ACTIVITY:
The lines of the records that include "will" should all be copied.

DATA PROVIDED:

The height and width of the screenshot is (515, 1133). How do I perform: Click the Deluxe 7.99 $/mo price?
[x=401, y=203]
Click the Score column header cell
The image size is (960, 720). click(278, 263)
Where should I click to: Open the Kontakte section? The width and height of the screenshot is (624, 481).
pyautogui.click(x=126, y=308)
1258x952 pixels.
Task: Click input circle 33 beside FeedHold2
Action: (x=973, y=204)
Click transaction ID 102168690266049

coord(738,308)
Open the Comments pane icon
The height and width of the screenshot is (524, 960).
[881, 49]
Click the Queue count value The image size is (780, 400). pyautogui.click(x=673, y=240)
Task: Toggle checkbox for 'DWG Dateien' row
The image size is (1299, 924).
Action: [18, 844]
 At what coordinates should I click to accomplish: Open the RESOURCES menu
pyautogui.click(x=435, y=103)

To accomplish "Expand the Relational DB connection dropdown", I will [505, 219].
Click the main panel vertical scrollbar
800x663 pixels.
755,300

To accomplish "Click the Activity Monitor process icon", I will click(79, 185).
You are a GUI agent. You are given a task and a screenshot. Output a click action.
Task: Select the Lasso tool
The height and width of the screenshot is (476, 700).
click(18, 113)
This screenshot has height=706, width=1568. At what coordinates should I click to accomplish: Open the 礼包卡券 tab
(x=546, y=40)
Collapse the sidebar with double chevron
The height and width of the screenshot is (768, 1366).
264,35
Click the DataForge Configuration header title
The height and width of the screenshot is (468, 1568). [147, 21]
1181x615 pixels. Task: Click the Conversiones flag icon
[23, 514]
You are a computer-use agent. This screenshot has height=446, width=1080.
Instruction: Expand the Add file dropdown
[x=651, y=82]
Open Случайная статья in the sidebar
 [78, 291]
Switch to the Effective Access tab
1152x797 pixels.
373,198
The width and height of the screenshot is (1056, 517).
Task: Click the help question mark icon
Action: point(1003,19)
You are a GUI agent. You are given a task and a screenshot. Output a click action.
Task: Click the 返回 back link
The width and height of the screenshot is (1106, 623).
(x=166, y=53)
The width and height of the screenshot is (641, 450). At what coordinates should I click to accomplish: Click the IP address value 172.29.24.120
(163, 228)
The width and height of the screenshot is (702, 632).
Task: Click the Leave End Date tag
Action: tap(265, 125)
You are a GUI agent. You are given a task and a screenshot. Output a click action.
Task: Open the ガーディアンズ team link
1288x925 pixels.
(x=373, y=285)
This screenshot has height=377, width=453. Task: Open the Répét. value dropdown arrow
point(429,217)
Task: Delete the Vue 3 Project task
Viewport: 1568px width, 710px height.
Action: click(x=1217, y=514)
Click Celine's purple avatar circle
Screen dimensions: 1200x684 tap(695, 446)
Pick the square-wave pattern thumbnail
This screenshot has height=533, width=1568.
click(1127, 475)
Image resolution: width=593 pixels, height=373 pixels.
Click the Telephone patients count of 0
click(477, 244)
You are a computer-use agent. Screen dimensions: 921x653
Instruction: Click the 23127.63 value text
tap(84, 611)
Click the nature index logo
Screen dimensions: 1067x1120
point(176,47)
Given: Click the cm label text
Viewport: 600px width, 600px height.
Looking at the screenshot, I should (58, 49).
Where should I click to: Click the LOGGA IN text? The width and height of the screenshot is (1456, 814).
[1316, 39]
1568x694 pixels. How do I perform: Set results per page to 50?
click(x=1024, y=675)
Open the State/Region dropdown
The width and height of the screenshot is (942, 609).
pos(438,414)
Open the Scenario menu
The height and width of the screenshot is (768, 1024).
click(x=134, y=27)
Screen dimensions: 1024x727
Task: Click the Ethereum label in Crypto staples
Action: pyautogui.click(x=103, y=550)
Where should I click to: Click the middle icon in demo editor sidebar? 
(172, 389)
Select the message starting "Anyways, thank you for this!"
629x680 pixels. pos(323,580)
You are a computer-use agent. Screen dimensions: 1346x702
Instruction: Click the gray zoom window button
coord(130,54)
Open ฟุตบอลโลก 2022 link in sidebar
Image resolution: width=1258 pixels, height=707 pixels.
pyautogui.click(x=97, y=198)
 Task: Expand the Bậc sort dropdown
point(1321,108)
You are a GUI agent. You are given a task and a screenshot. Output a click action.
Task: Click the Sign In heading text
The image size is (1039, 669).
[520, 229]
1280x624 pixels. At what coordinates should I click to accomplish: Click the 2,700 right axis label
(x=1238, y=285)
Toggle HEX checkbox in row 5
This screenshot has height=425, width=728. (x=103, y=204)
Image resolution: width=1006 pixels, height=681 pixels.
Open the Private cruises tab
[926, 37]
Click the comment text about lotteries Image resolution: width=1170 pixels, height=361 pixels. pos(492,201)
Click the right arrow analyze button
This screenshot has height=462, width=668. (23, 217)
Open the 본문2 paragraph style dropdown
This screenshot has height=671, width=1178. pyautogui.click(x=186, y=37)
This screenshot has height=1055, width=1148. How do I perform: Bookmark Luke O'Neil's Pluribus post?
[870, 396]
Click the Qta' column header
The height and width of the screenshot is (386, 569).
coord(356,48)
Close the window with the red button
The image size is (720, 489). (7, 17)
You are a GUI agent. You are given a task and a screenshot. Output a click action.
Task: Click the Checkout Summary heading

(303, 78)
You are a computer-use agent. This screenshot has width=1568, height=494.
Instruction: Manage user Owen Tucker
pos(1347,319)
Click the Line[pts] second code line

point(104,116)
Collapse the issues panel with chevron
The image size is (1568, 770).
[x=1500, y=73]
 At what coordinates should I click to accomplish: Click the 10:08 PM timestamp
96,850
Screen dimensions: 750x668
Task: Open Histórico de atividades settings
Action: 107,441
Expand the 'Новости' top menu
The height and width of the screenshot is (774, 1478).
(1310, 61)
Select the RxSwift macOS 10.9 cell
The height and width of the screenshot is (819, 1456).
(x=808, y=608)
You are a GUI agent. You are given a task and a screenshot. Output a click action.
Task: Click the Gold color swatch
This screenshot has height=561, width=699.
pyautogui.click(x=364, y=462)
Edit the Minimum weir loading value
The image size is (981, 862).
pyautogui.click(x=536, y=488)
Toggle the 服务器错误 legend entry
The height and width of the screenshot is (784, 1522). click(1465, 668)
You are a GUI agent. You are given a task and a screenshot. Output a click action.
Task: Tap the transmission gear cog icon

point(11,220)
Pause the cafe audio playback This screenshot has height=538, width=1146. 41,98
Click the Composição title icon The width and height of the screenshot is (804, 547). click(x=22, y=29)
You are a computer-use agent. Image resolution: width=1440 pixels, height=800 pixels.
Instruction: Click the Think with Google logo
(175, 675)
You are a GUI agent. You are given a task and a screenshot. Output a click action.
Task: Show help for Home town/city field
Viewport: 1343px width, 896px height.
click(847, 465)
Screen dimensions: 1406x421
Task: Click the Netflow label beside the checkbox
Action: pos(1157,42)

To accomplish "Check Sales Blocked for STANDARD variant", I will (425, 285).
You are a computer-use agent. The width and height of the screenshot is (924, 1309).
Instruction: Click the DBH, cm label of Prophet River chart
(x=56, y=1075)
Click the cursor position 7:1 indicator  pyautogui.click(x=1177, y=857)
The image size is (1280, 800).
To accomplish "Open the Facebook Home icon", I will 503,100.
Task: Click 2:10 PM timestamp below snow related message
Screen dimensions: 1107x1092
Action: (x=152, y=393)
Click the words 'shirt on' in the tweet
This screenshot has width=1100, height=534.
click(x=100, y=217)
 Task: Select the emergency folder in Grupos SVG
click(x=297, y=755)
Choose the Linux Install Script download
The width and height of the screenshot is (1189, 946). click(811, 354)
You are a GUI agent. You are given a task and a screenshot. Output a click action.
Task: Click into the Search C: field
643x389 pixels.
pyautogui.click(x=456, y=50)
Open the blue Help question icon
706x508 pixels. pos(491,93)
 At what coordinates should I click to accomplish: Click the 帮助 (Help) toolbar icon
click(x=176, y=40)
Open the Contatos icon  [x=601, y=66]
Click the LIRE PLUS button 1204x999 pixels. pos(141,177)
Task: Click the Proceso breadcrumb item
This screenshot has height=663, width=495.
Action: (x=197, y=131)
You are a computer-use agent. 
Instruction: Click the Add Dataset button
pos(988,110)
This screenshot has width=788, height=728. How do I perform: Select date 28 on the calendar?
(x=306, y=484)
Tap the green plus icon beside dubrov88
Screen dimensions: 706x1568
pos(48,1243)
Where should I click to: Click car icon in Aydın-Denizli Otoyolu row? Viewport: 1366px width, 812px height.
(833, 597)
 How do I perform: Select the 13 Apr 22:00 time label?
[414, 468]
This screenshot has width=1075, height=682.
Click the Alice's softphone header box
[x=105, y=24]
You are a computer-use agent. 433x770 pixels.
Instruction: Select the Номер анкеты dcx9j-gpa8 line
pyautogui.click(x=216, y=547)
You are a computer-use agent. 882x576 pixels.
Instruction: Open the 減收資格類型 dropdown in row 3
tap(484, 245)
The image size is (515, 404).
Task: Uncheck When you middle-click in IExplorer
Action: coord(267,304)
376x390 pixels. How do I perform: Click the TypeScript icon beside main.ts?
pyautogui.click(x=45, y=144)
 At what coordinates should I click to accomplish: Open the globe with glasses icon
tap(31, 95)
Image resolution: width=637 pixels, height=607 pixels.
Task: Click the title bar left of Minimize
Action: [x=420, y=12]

SOLUTION:
To accomplish "Expand the Relational DB connection dropdown", I will [505, 219].
To accomplish "Click the Activity Monitor process icon", I will click(79, 185).
To accomplish "Check Sales Blocked for STANDARD variant", I will (425, 285).
To accomplish "Open the Facebook Home icon", I will 503,100.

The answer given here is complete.